El-ahrairah went asking everywhere for the Three Cows, but received no replies, except bantering and mocking ones, until he began to feel that he was doing nothing but make a fool of himself. Sometimes he was maliciously misdirected and went on journeys only to find at the end that he had been tricked. Yet he would not give up.

One evening of early May, when he was lying under a bush of flowering blackthorn and the sun was setting in a silver sky, he once again heard, close by, his friend the yellowhammer singing among the low-growing branches.

“Come here, friend,” he called. “Come and help me!”

Then the yellowhammer sang:

“El-ahrairah, behind and before

The bluebell wood and the wide downs o’er,

El-ahrairah need search no more.”

“Oh, where? Where, little bird?” cried El-ahrairah, springing up. “Only tell me!”

“Now by my wings, my tail and beak,

The First Cow isn’t far to seek.

Just under the Down, in the neighborhood,

Lies the brindled cow’s enchanted wood.”

The yellowhammer flew away and left El-ahrairah sniffing among the first burnets and early purple orchids. He was puzzled, for he knew that there was no wood
anywhere in the neighborhood of the Down. At last, however, he went to the very foot, and there, to his astonishment, he saw a deep wood on the far side of the meadow. In front of the outskirts sat the biggest brown-and-white cow he had ever seen.

This could only be the cow he had been looking for; and El-ahrairah knew that the wood must in some way or other be enchanted, for how else could it have come to be standing where to his knowledge no wood had been before? If he hoped to find what he was looking for, into that wood he would have to go.

He approached the cow cautiously, for he had no idea whether she would attack him, although he thought that if the worst came to the worst he could always run away. The cow simply stared at him out of her great brown eyes and said nothing.

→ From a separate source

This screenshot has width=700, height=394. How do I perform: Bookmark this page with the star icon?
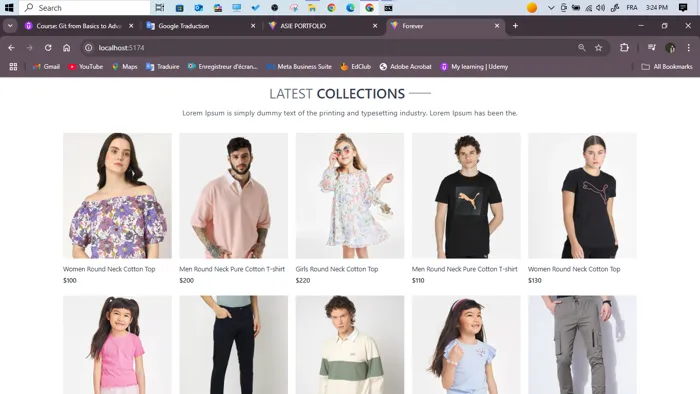pos(599,48)
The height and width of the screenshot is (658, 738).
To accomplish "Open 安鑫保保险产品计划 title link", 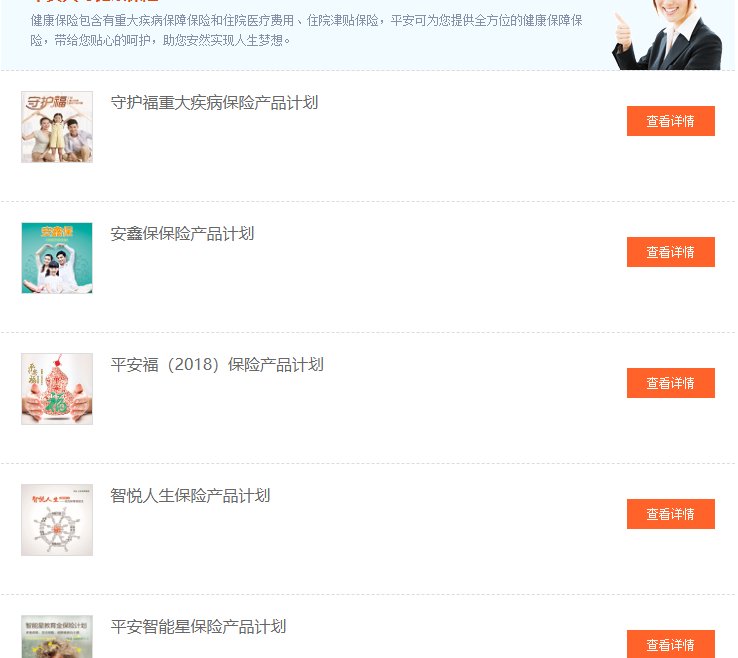I will click(182, 233).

“Frith bless you, mother!” said El-ahrairah. “I am looking for a way through the wood.”

The cow said nothing for so long that El-ahrairah wondered whether she had heard him. At last she replied, “There is no way through.”

“Yet through I must go,” said El-ahrairah.

He could see now that the edge of the wood was thick with thorns and briers, tangled and twisted so that nothing bigger than a beetle could possibly get through. Only where the cow sat was there a gap, which she filled entirely. Perhaps, he thought, she would be bound to move, yet it would be useless to ask her to do so, for had she not said there was no way?

Night fell, and the cow had not moved. In the morning she was still there in the same place, and El-ahrairah knew then that it must be a cow of sorcery, for it seemed to feel no need to graze or to drink. He perceived that he would have to resort to a trick. He got up, still watched by the cow, and wandered slowly away down the length of the outskirts until at last he came to a place where the mass of trees and brambles curved inward. He had hoped for a corner of the wood, where he might try to go round it, but as far as he could see, there was none. He made his way some distance into the curve, came out running and hurried back to the cow.

“Are you sure that no one goes into your wood, mother?” he asked.

“No one enters the wood,” answered the cow. “It is sacred to Lord Frith and enchanted by sunlight and moonlight.”

“Well, I don’t know about sunlight and moonlight,” said El-ahrairah. “But round that curving bit, there are two badgers who evidently mean to get in. They’re digging like fury, and it won’t take them long.”

“They have no chance,” replied the cow. “The enchantment is too strong. Nevertheless, I had better go and stop them.” She clambered up and went lumbering away.

As soon as she had rounded the corner by the curve, El-ahrairah lost not a moment, but dashed through the open gap and found himself in the strange light of the wood.